Antes de voltar a olhar para ele,
Morand vomitou no canto do atelier, sobre os trapos sujos. Sentia-se vazio, e
vomitar fez-lhe bem. Levantou o copo do chão e bebeu o que restava do whisky, pensando
que Thérèse chegaria a qualquer momento e que era necessário fazer alguma
coisa, avisar a polícia, explicar-se. Enquanto arrastava com um pé o corpo de
Somoza, até expô-lo inteiro à luz do reflector, pensou que não lhe seria
difícil demonstrar que agira em legítima defesa. As excentricidades de Somoza,
o seu alheamento do mundo, a evidente loucura.

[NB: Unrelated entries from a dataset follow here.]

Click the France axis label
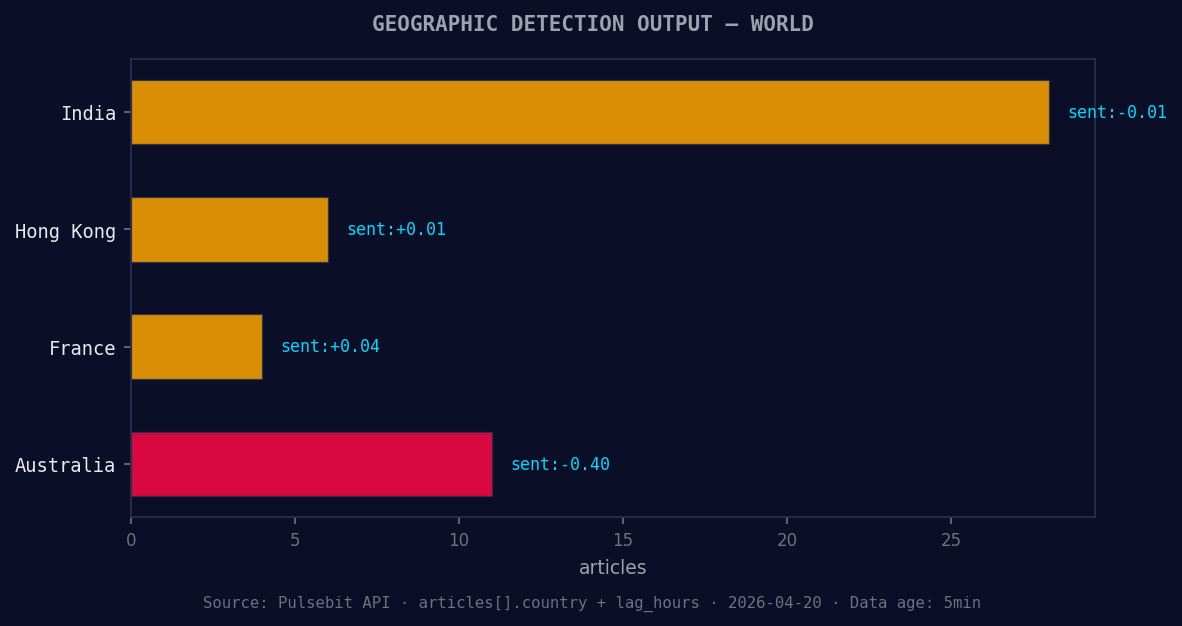coord(81,348)
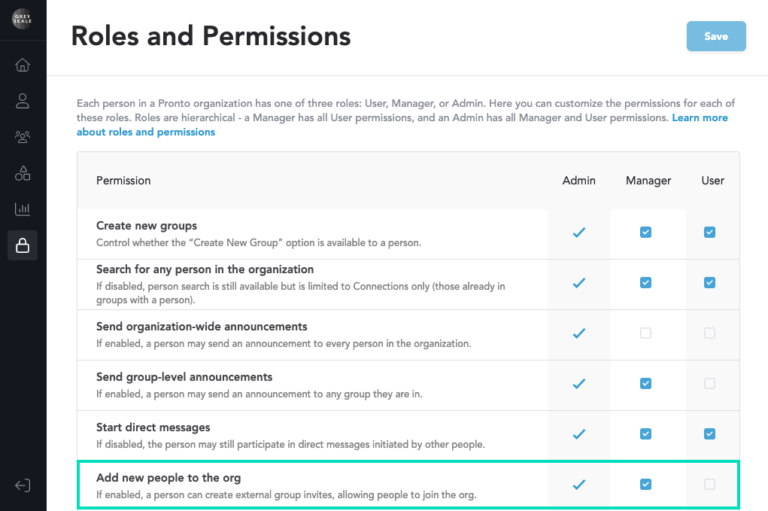Enable User for group-level announcements

[709, 384]
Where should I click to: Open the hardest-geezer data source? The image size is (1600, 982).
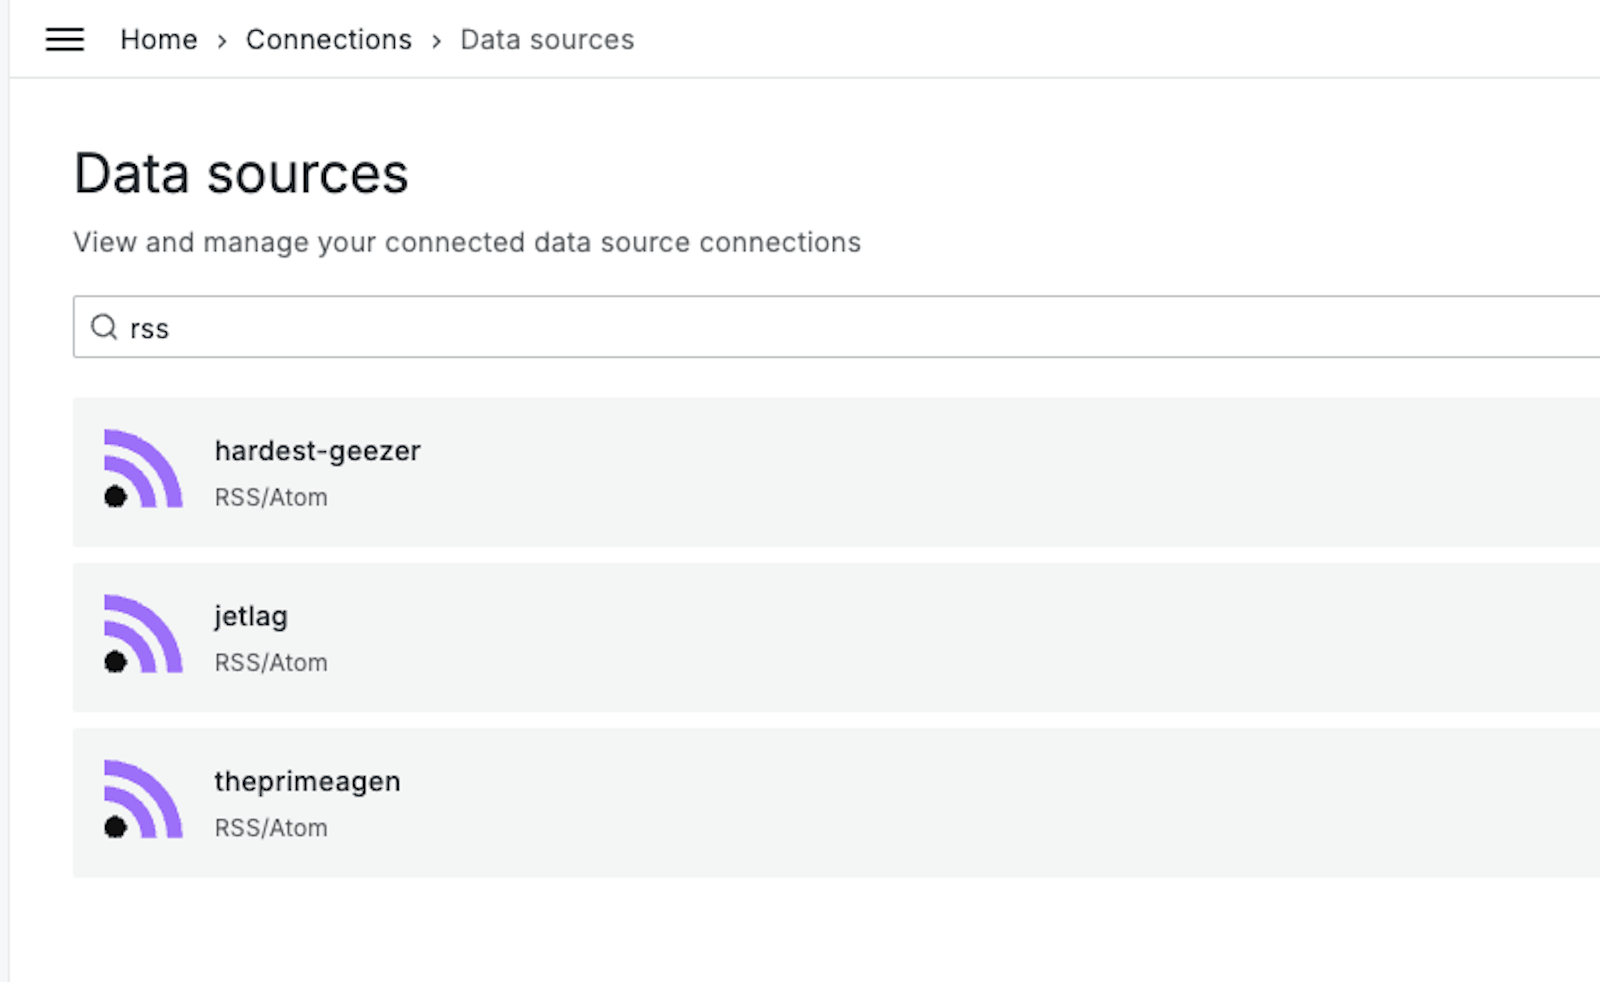pos(317,451)
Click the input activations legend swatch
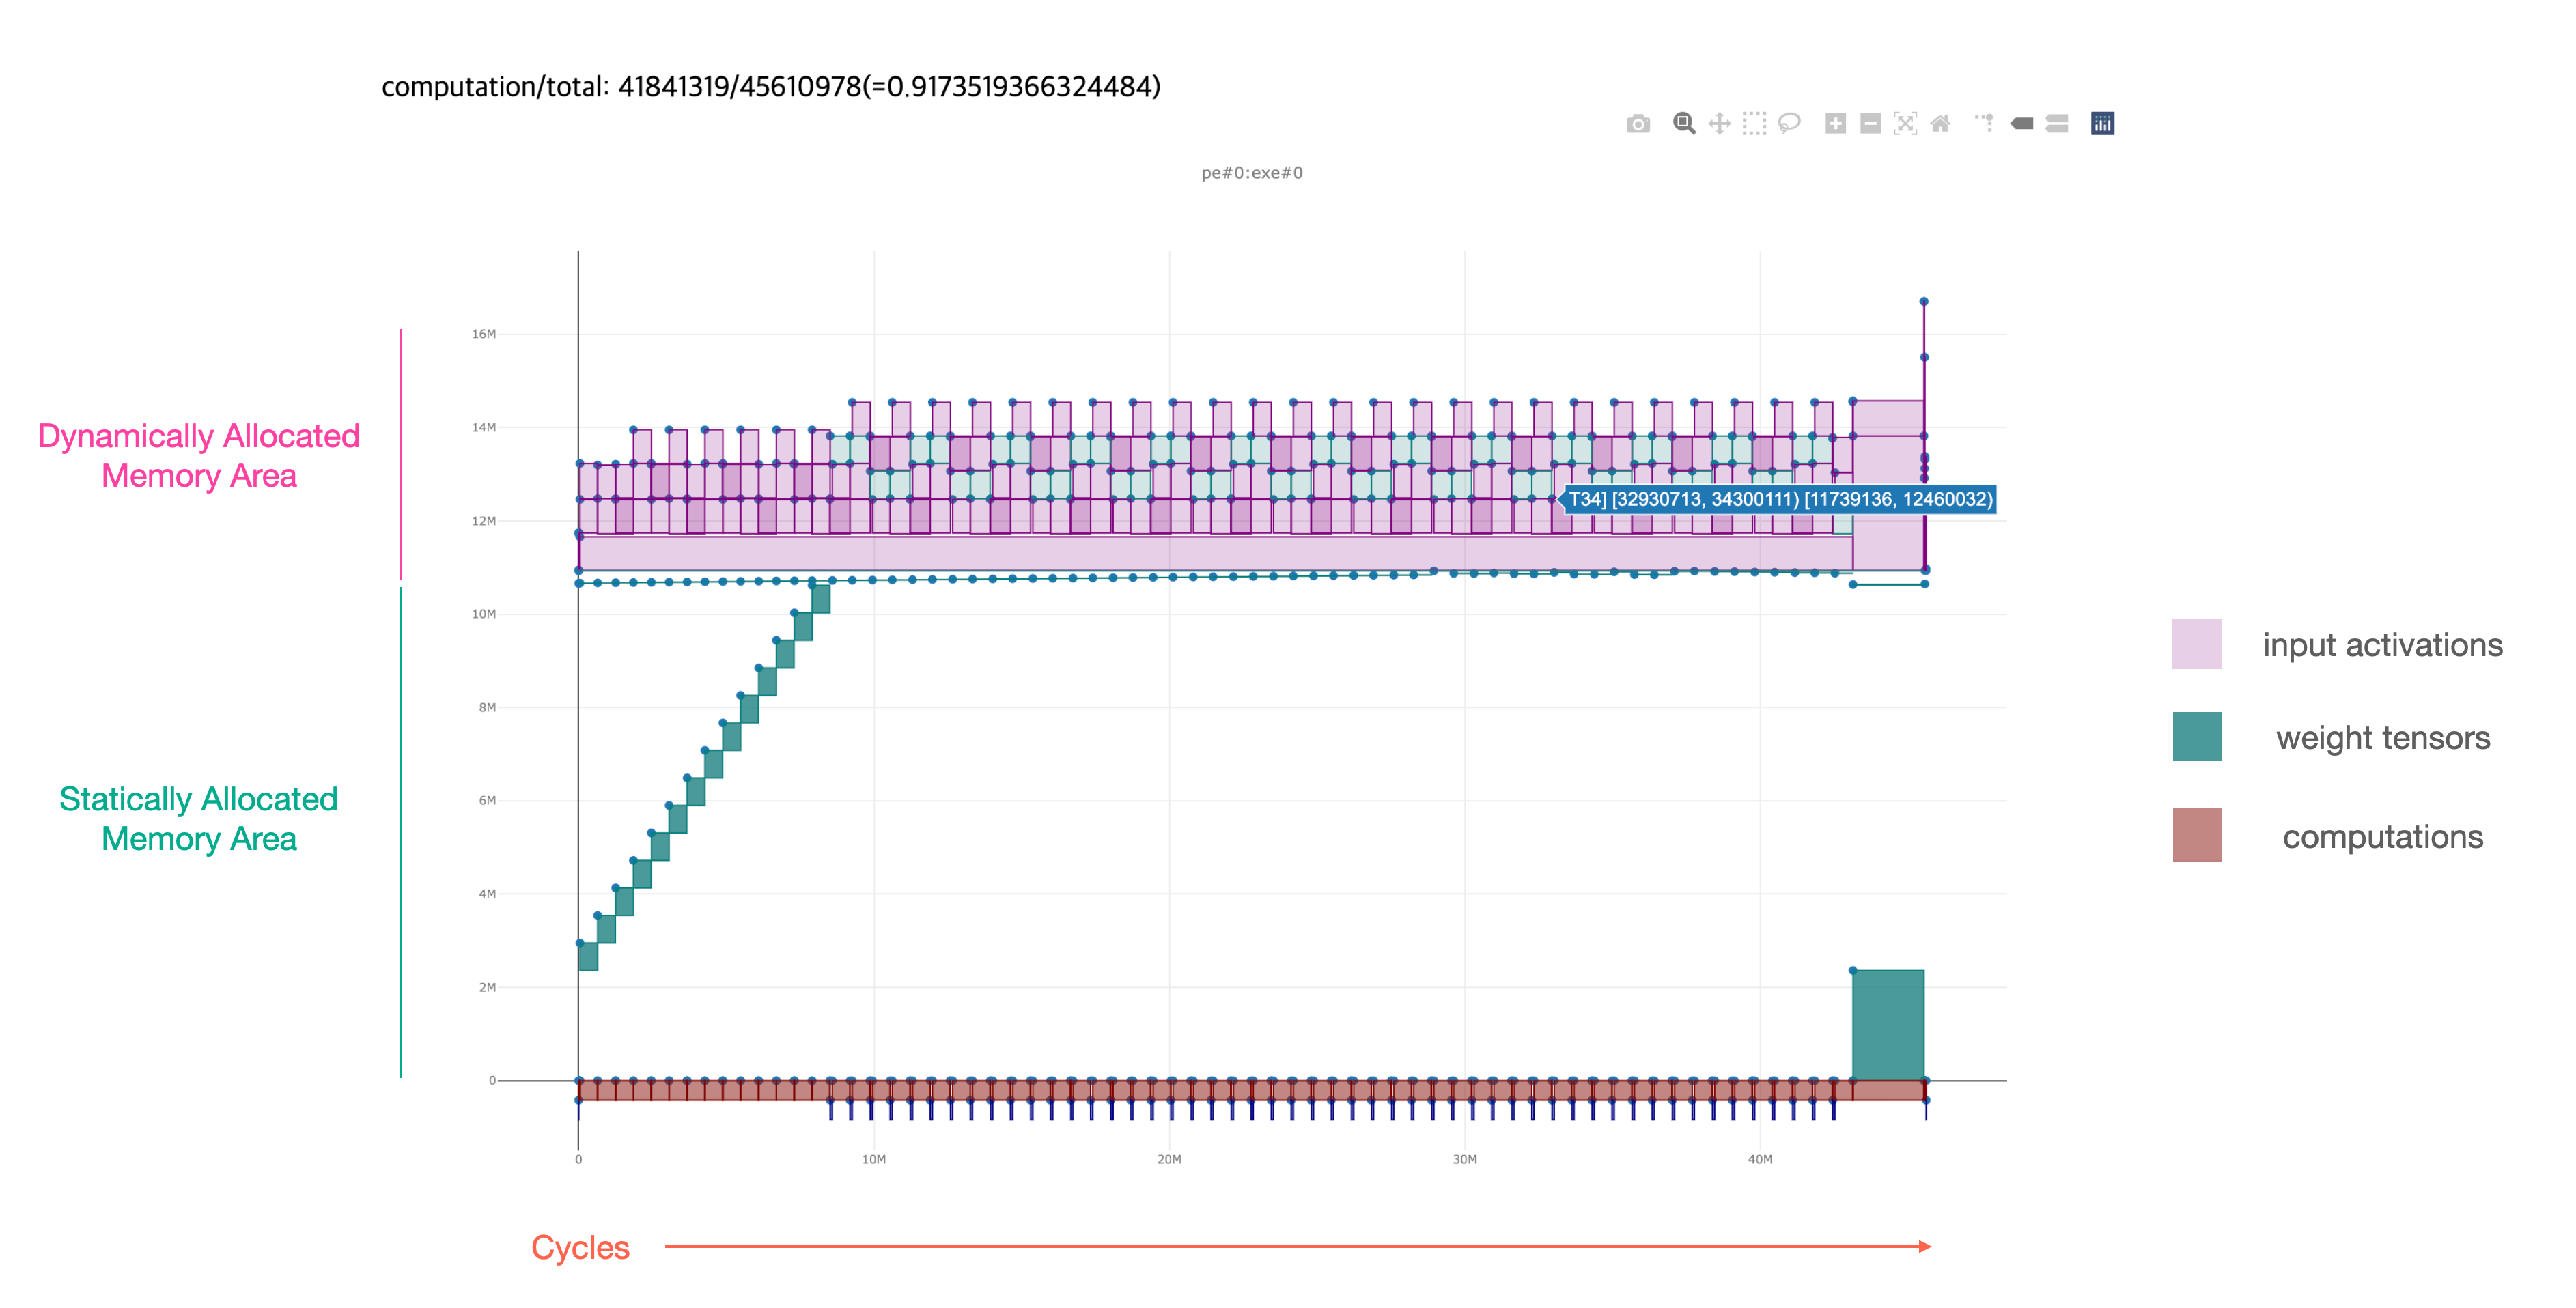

Agachando-se, molhou as mãos no
sangue que corria pela cara e pelo cabelo do morto, olhando ao mesmo tempo o seu
relógio de pulso que marcava as sete e quarenta. Thérèse devia estar a chegar,
o melhor era sair, esperar por ela no jardim ou na rua, evitar-lhe o
espectáculo do ídolo com a cara jorrando sangue, os fiozinhos vermelhos que
resvalavam pelo pescoço, contornavam os seios, que se juntavam no fino
triângulo do sexo, escorriam pelas coxas. O machado estava profundamente sepultado
na cabeça do sacrificado, e Morand agarrou-o balanceando-o entre as mãos
pegajosas. Empurrou um pouco mais o cadáver com um pé até deixá-lo contra a
coluna, farejou o ar e aproximou-se da porta. O melhor seria abri-la para que Thérèse
pudesse entrar. Apoiando o machado junto à porta, começou a tirar a roupa,
porque estava calor e cheirava a um ar espesso, a uma multidão encerrada. Já estava
despido quando ouviu o ruído do táxi e a voz de Thérèse dominando o som das flautas.
Apagou a luz e, com o machado na mão, esperou atrás da porta, lambendo o gume
do machado e pensando que Thérèse era a pontualidade em pessoa.